• **SELECTED TEXT**
In this paper, we expand the definition of CE to include restoration and regeneration of ecosystem services, in essence adding two more ‘REs’, namely restoration and regeneration of ecosystem services to the list of reduce, reuse, repair, remanufacture and recycle. We therefore suggest that CE should be defined as prevention and control of pollution, full utilization of resources and realization of the harmony between human and nature during the overall material flow process including restoration and regeneration of ecosystem services, which aims to achieve an ecologically and economically sustainable development. Figure 1 shows the CE expanded to include restoration and regeneration of ecosystem services.
According to the United States President’s Council on Sustainable Development (PCSD) [35], an eco-industrial park (EIP) is “a community of businesses that cooperate with each other and with the local community to efficiently share resources (information, materials, water, energy, infrastructure and natural habitat), leading to economic and environmental quality gains, and equitable enhancement of human resources for the business and local community”. Positioning EIPs as the meso-level for implementing the CE strategy [36], China actively promoted the development of EIPs and was the first country to adopt standards for these parks. In this paper, we have selected EIPs as ideal microcosms of a CE.
Prior to presenting and discussing our framework, the next section will provide an overview of the state of some ecosystem services in China.

3. Incorporating Ecosystem Services into China’s CE Practice

3.1. The Current State of Ecosystem Services in China

China’s ecosystems are suffering degradation, erosion and contamination, resulting in major losses of valuable services. The ecological deterioration continues and the functions of many ecosystem services are weakening [37]. For example, soil erosion now affects 2,949,000 km2, representing 31.1% of the surveyed land area of China [38]. Approximately 16% of soil and 20% of farmland in China exceeds the Quality Criteria for Soil Environment issued in 1996 [37]. Water resources have also been seriously polluted. The percentages of water resources, such as reservoirs, lakes, and groundwater, which exceed standards, are respectively 11%, 70% and 60% [39]. Rivers and lakes that are seriously polluted now exceed 40% of the total [40]. Perhaps the most noteworthy is the extremely serious air pollution problems [17]. In 2015, 265 of the 338 prefecture-level cites of the country exceeded air quality standards [38]. From Spring Festival Eve to the Spring Festival of 2017, the air in 124 of the 338 prefecture-level cites was considered heavily air polluted [41]. In addition, because of the excessive use of chemicals, the natural pollinators in China have been largely obliterated [31]. This loss of ecosystem services is becoming a major bottleneck which will seriously restrict China’s sustainable development of society and economy [42], if it has not done so already. This was recognized at the highest level when President Xi Jinping of China noted that the environmental carrying capacity in China has been reached or exceeded [43].
The contradiction between the demand for a sustainable ecological environment by Chinese people and the continuous ecological deterioration is increasingly evident [37].

3.2. CE Policy and Practice in China

CE is a relatively new development paradigm for China [18,44,45,46], potentially allowing China to “leapfrog” into a more sustainable economic development model [46]. Positioned as a sustainability strategy [18], CE is being promoted by governments at all levels in China.

• **STORED DATA**
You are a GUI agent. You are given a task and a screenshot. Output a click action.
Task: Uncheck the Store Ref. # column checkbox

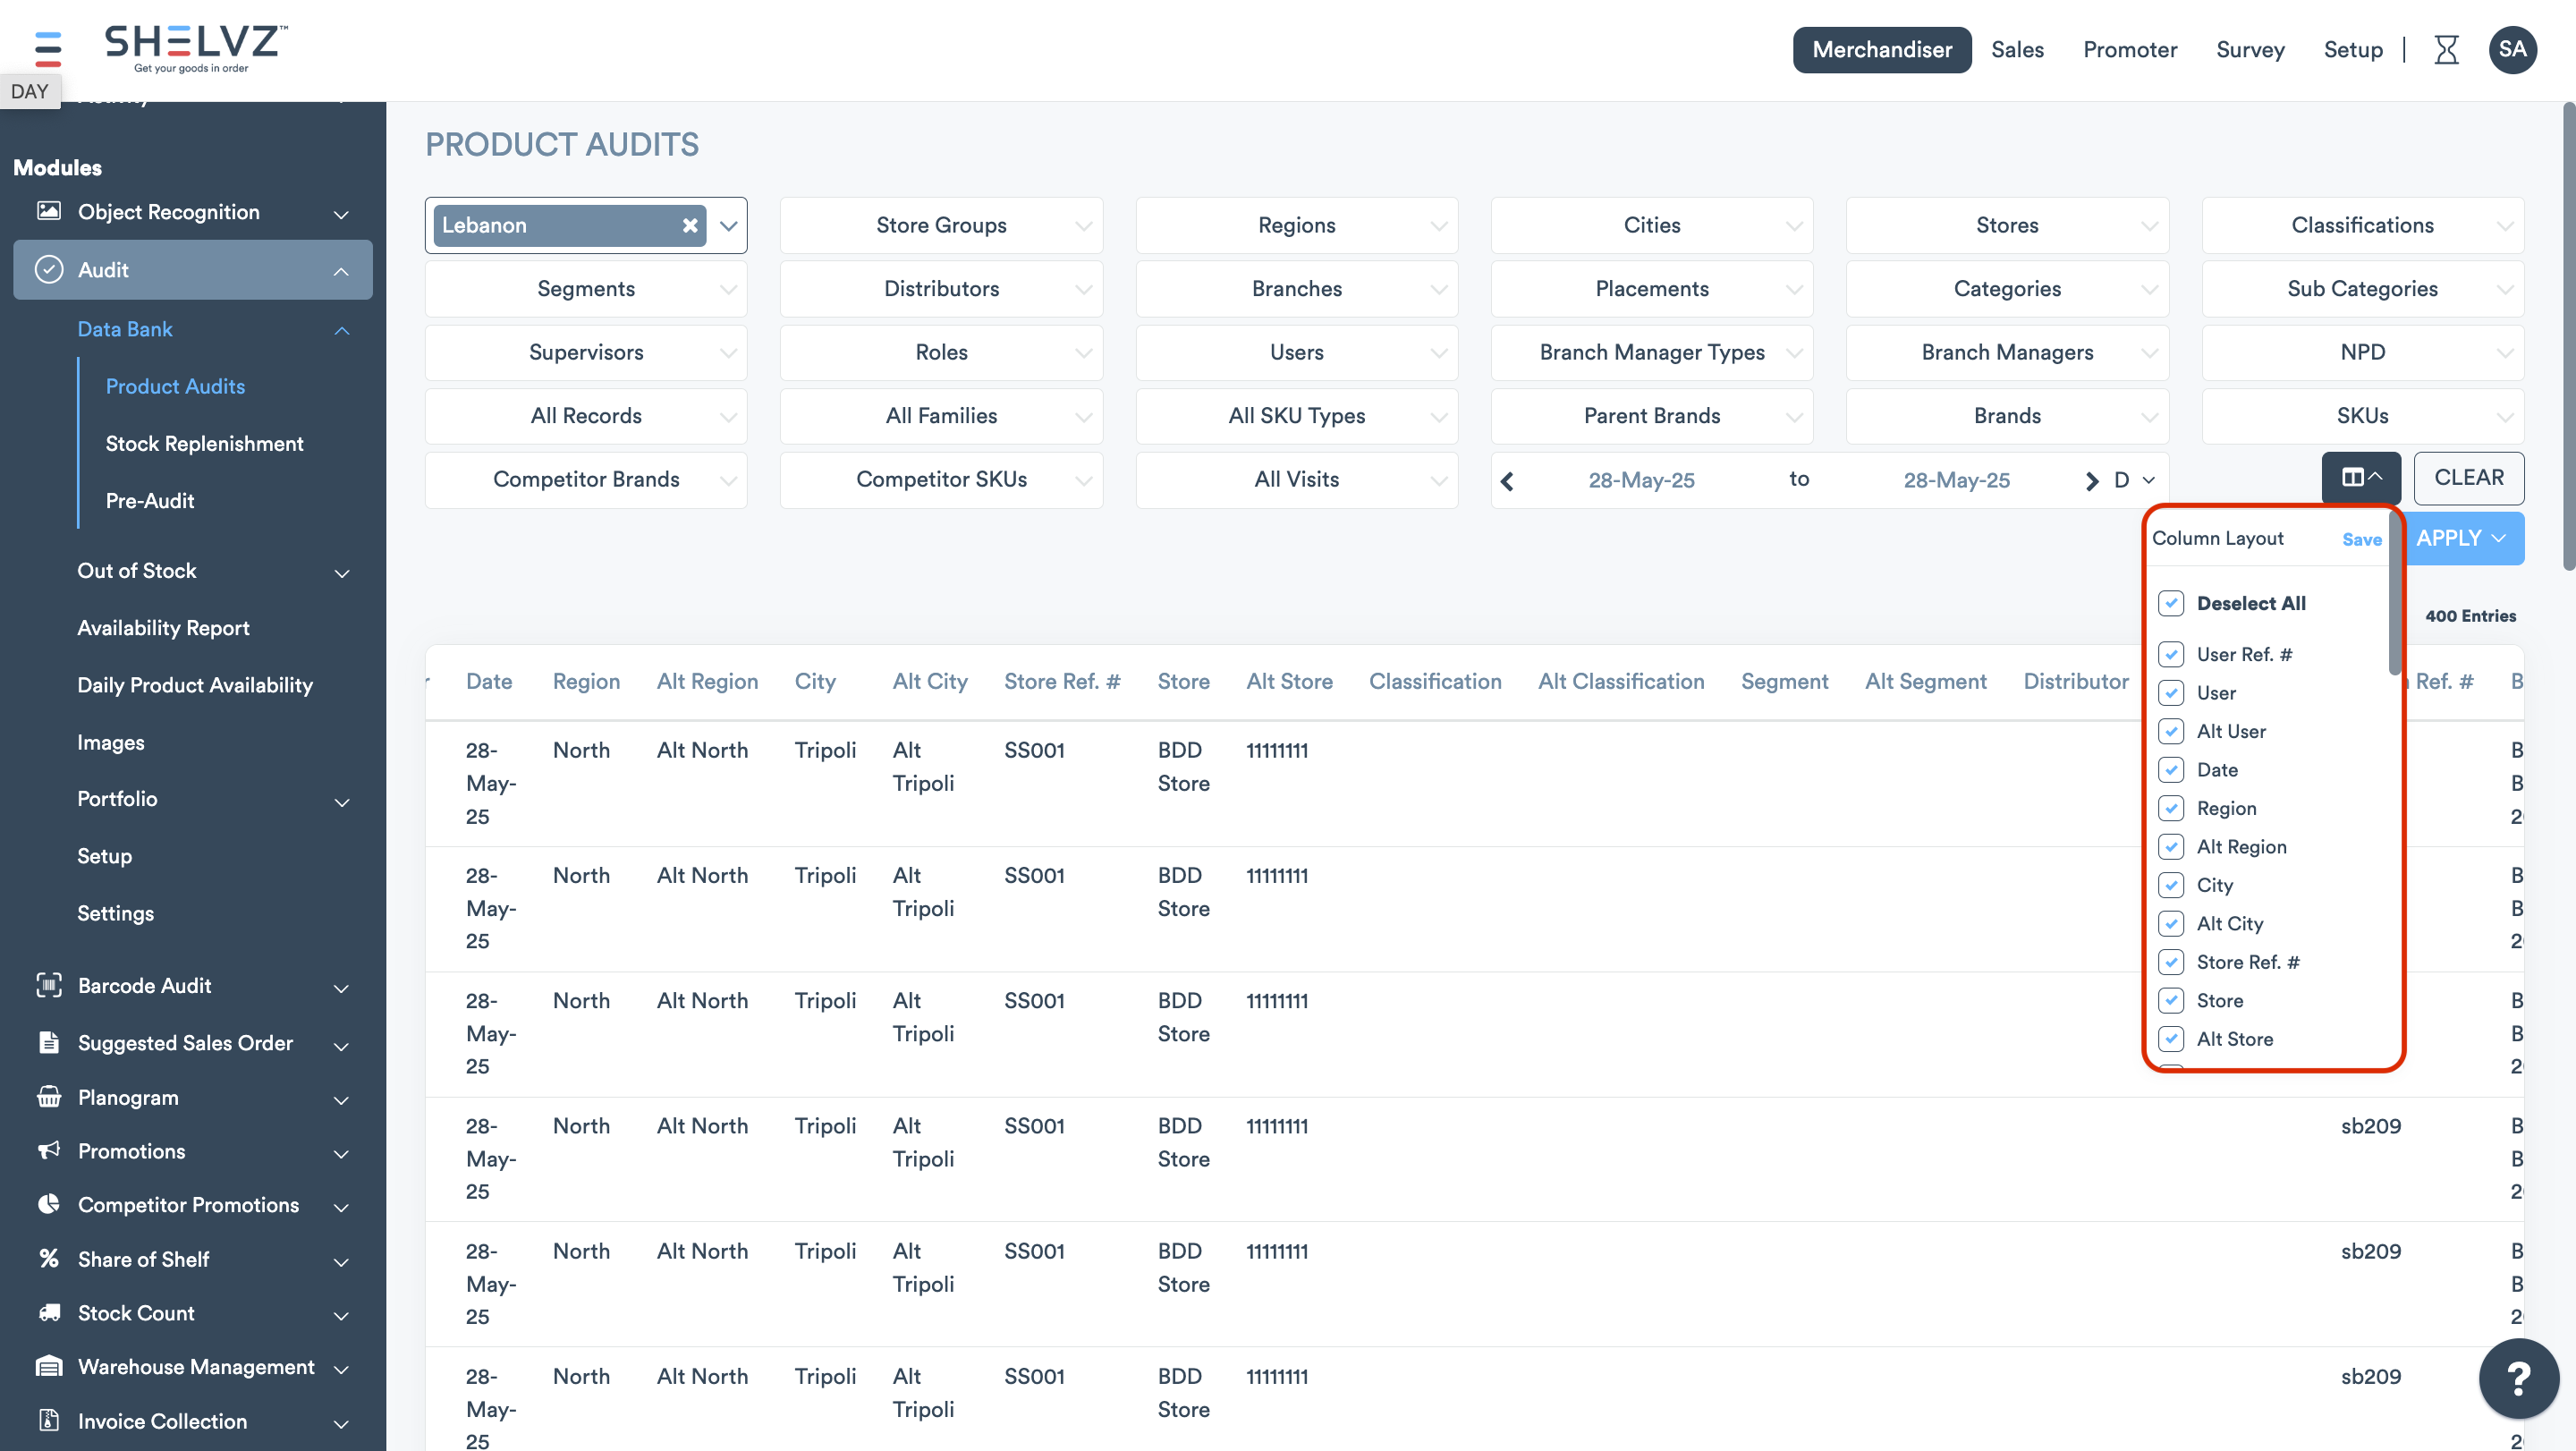pyautogui.click(x=2170, y=962)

• **EXERCISE REQUIREMENTS**
Answer the following questions from the text on China's circular economy and ecosystem services, giving each answer on its own numbered line.
1. Which two "REs" does the paper add to the definition of CE?
2. What percentage of China's surveyed land area is affected by soil erosion?
3. In 2015, how many of the country's 338 prefecture-level cities exceeded air quality standards?

• **PROBLEM SOLUTION**
1. Restoration and regeneration of ecosystem services.
2. 31.1%.
3. 265.